Stored records
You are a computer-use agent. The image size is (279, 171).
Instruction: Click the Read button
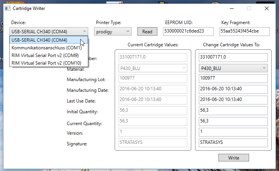coord(147,31)
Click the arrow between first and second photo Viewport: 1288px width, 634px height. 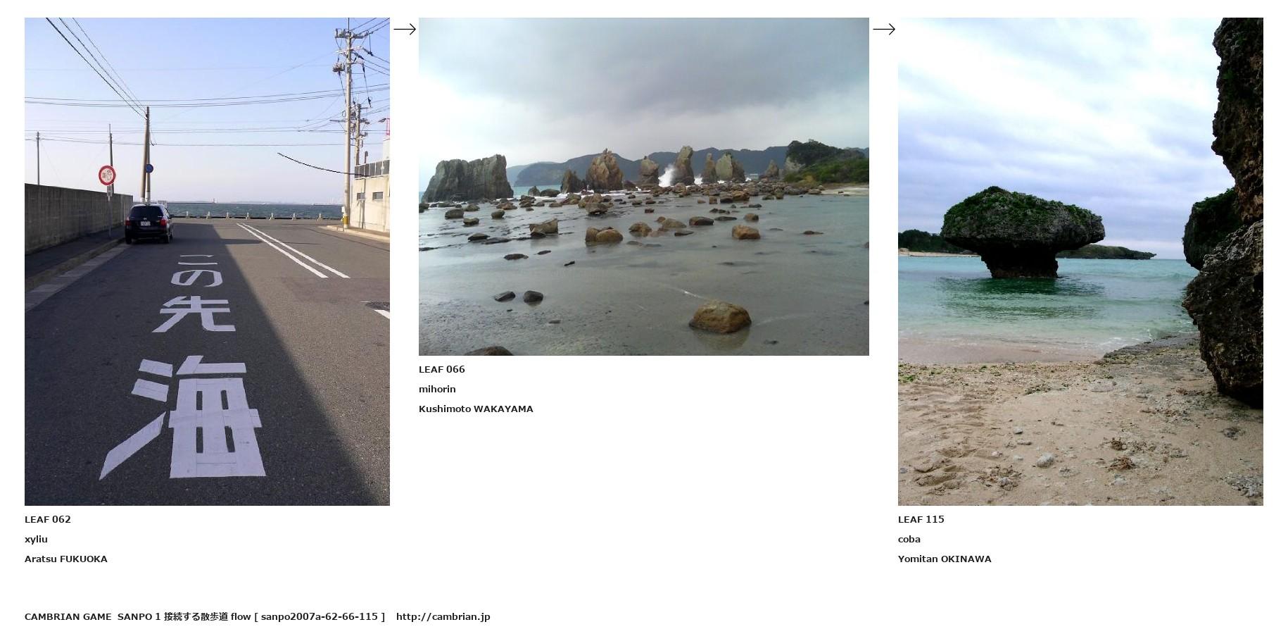pyautogui.click(x=405, y=29)
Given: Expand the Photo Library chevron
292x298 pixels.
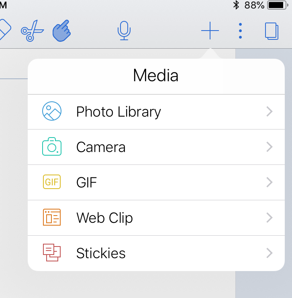Looking at the screenshot, I should click(x=270, y=111).
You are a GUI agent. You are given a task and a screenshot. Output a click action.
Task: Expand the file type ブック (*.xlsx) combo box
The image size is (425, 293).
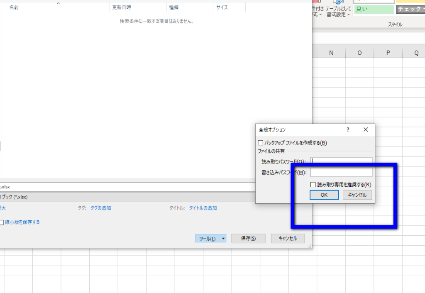pyautogui.click(x=125, y=197)
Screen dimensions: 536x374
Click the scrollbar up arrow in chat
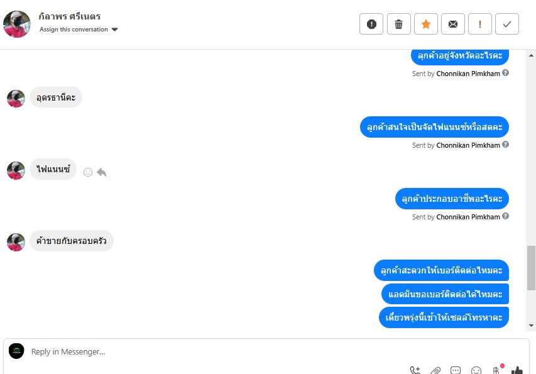[x=531, y=55]
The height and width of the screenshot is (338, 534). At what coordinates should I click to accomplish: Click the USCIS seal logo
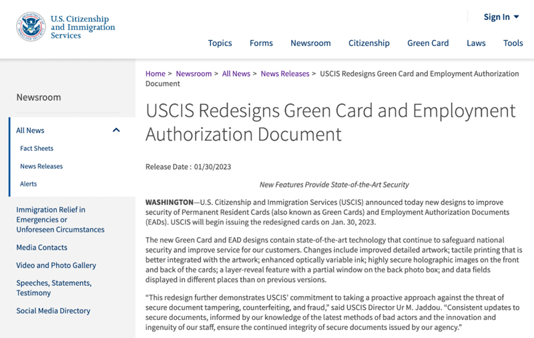coord(29,27)
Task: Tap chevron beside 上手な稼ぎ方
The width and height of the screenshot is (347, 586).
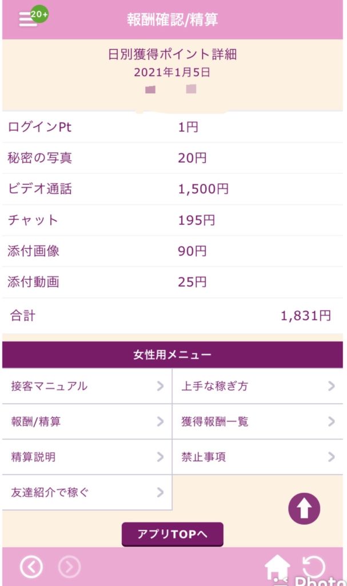Action: tap(331, 386)
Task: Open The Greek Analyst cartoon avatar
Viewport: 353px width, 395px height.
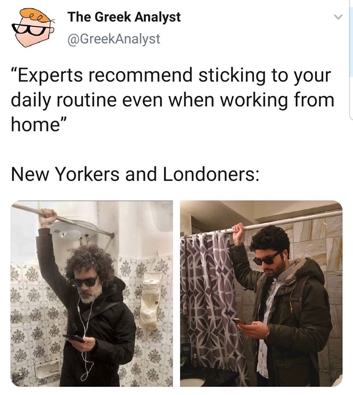Action: coord(33,27)
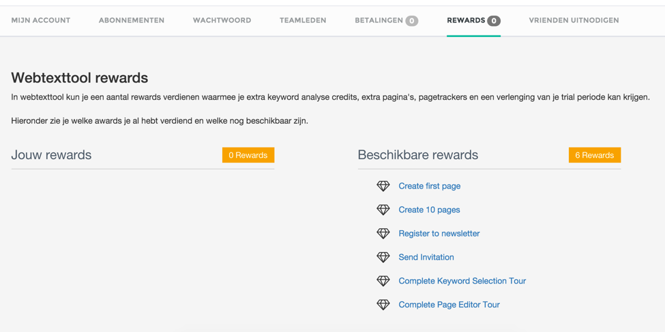Open the Create 10 pages reward
This screenshot has width=665, height=332.
coord(429,210)
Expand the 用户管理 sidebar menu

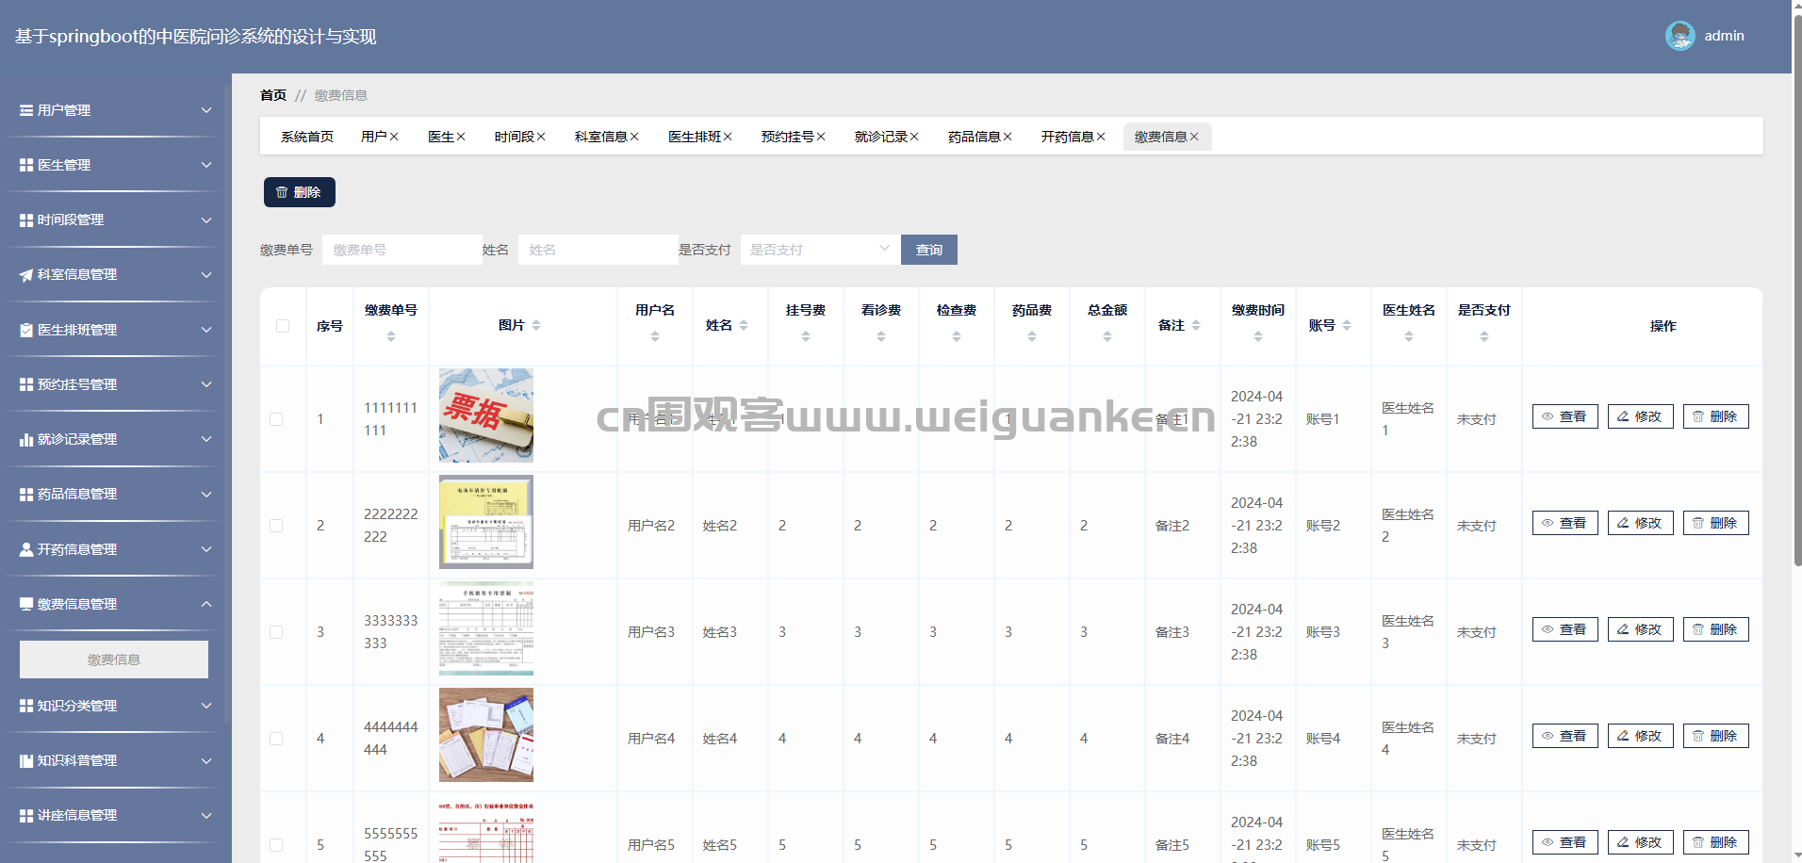coord(115,110)
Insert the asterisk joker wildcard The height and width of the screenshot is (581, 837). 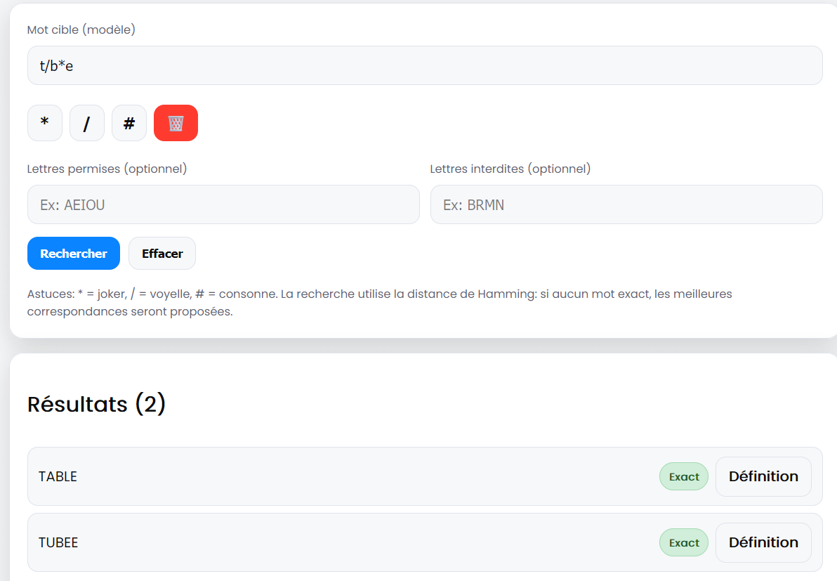point(45,123)
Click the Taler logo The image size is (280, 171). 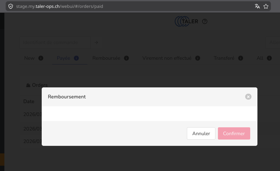(187, 21)
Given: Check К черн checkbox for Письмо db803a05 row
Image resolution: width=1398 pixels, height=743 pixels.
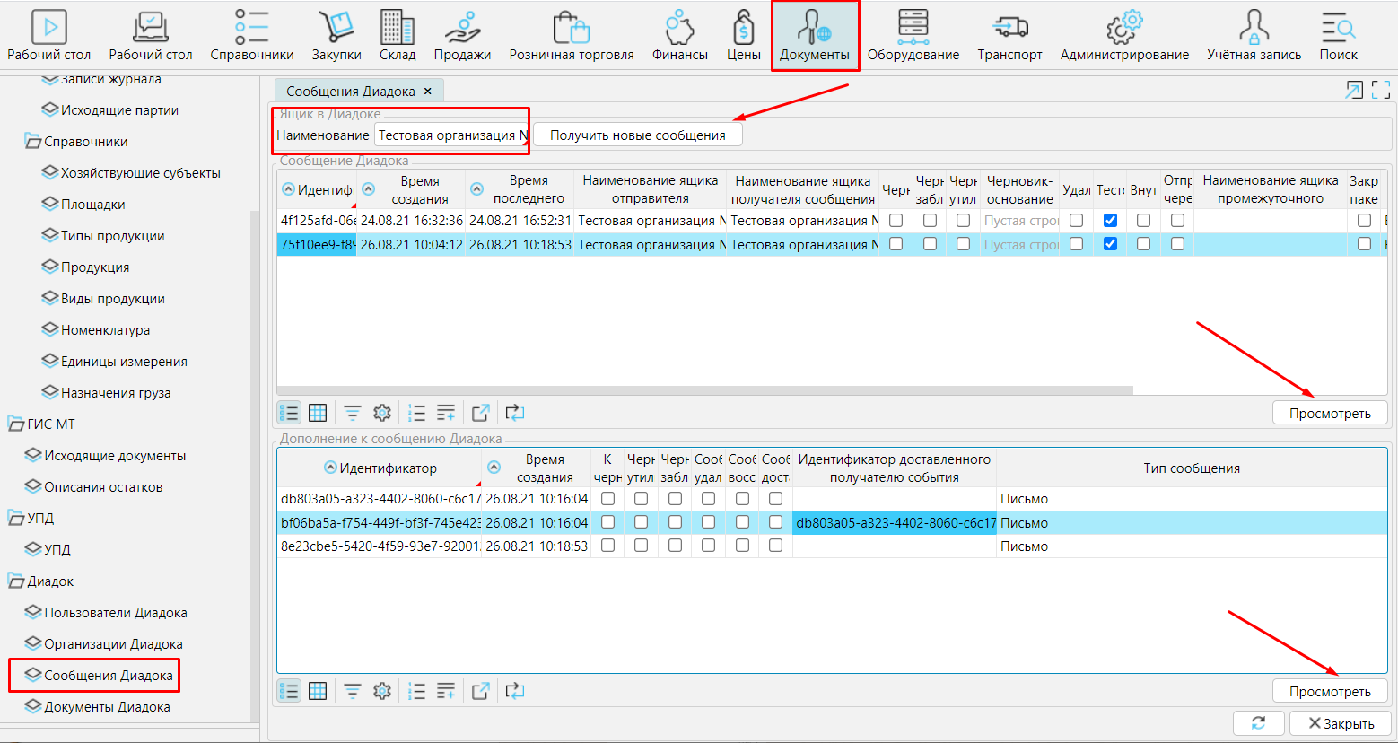Looking at the screenshot, I should click(607, 499).
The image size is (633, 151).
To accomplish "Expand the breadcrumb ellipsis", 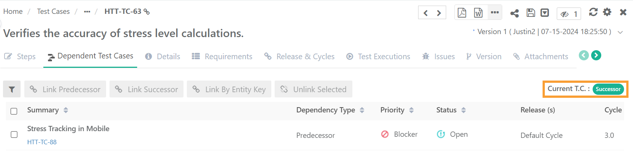I will [87, 12].
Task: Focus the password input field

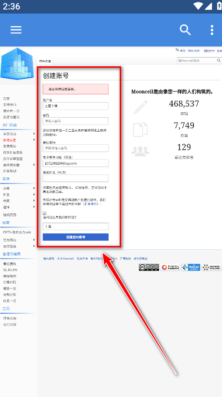Action: [76, 121]
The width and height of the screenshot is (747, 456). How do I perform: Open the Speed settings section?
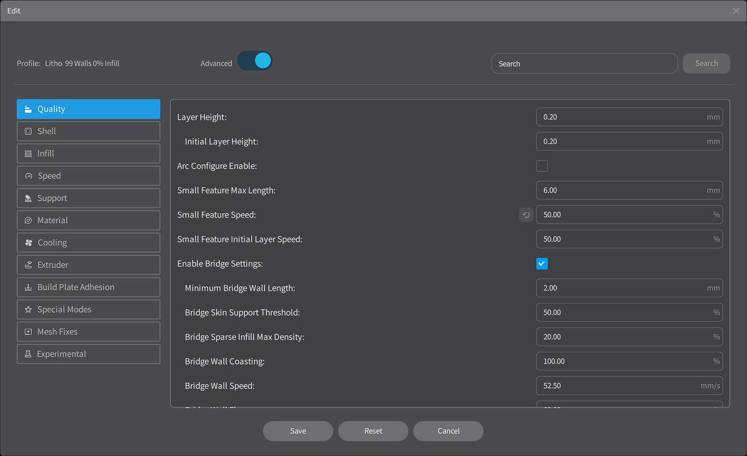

### EXERCISE
Pull out all lines containing the word "chevron" from the entries above.

### REPLY TO THE EXERCISE
Given: Expand the Photo Library chevron
Task: Tap chevron beside 上手な稼ぎ方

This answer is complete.